【つばめと蒸籠と、初夏の風に包まれて】
皆さま、こんにちは。
気温も少しずつ上がり、初夏の空気が町を包みはじめました。青空を見上げれば、つばめが元気に飛び交っています。小さなくちばしで藁や枝を集めては、軒先に巣を作る姿――そんな風景に出会うと、なんだか心が和みます。
最近は、私たちの工場近くにもつばめが顔を出すようになり、柱の上を見上げたり、梁を確認したりと、どうやら巣の場所を探しているようでした。素材を集めて、納得のいく場所を見極めてから、丁寧に巣を仕上げていく様子は、私たち点心職人の仕込みの姿勢にも通じるものがあります。
さて、本日も工場ではたくさんの点心が蒸籠に並びました。
だし焼売450個、えび焼売450個――合計900個の焼売を仕込みました。
だし焼売は、京都らしく昆布と鰹から丁寧に取った一番だしをたっぷり使い、豚肉の旨みをやさしく引き出しています。

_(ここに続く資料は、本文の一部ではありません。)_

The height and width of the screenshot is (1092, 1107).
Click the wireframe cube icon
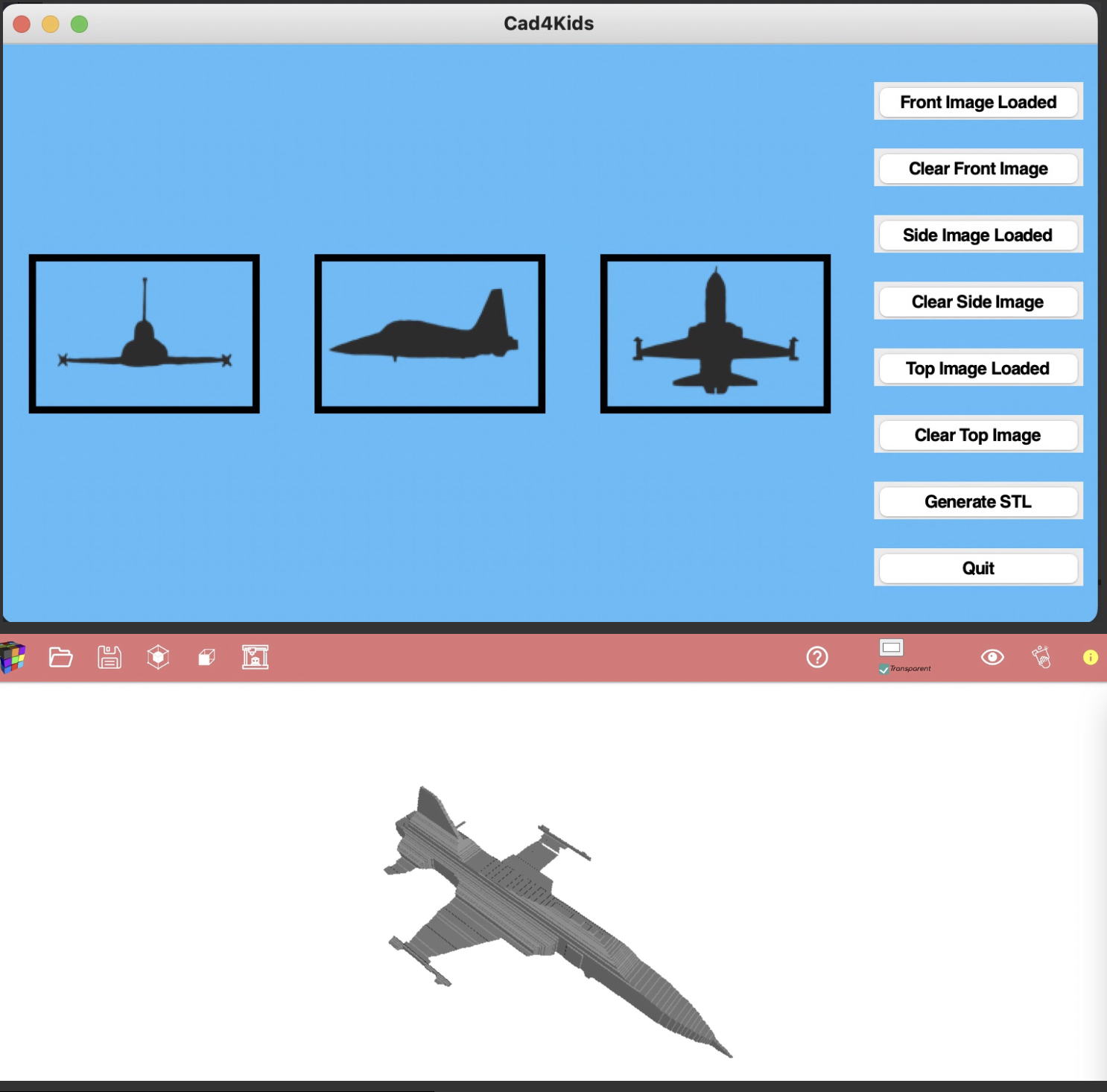[158, 657]
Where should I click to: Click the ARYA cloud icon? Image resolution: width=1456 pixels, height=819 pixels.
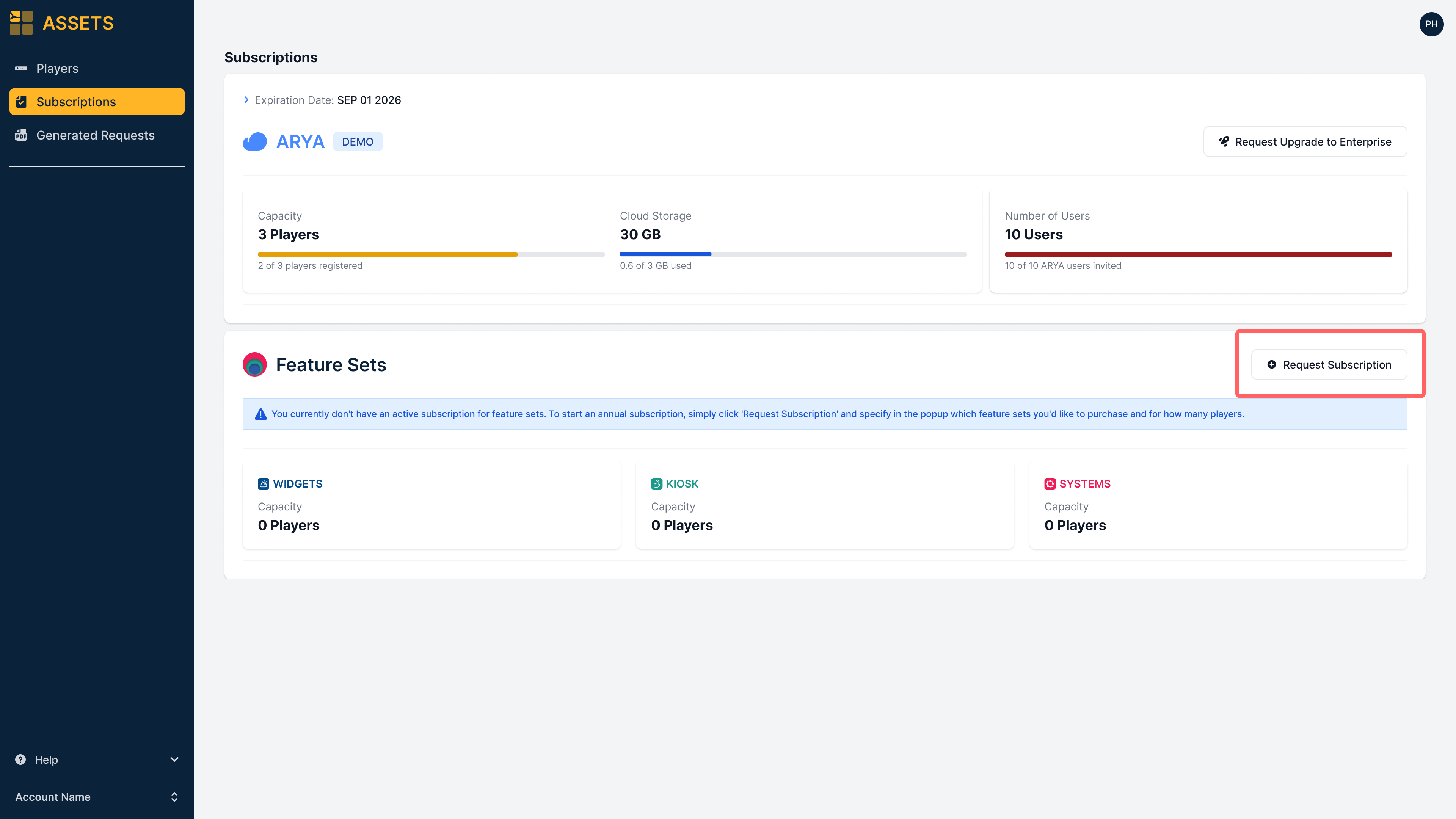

噛んだ瞬間に広がる、まろやかな香りが特徴です。
一方のえび焼売は、ぷりっとした食感とほんのりとした甘みが魅力。海老の旨味と食感を引き立てるよう蒸しあげています。蒸しあがった焼売から立ちのぼる湯気は、まるでつばめの羽ばたきのよう。ふわりと空へ舞うような香りに、工場中が包まれました。
そんな朝、ふと思いついて一句詠みました。
> 巣を結ぶ つばめにまじる 蒸気かな
春の名残と 夏の兆しと
季節の移り変わりを、こうして点心を作りながら感じることができるのは、この仕事の醍醐味です。湯気、香り、手の感触――どれも「いまこの瞬間」だけの尊いものです。だからこそ、一つひとつ丁寧に包み、心を込めて蒸し上げています。
私たちの点心が、だれかの食卓で笑顔につながっていれば――それほど嬉しいことはありません。
今後も、つばめたちが子育てをするように、私たちも大切に、一品一品を育ててまいります。
どうぞ、これからも京都点心福をよろしくお願いいたします。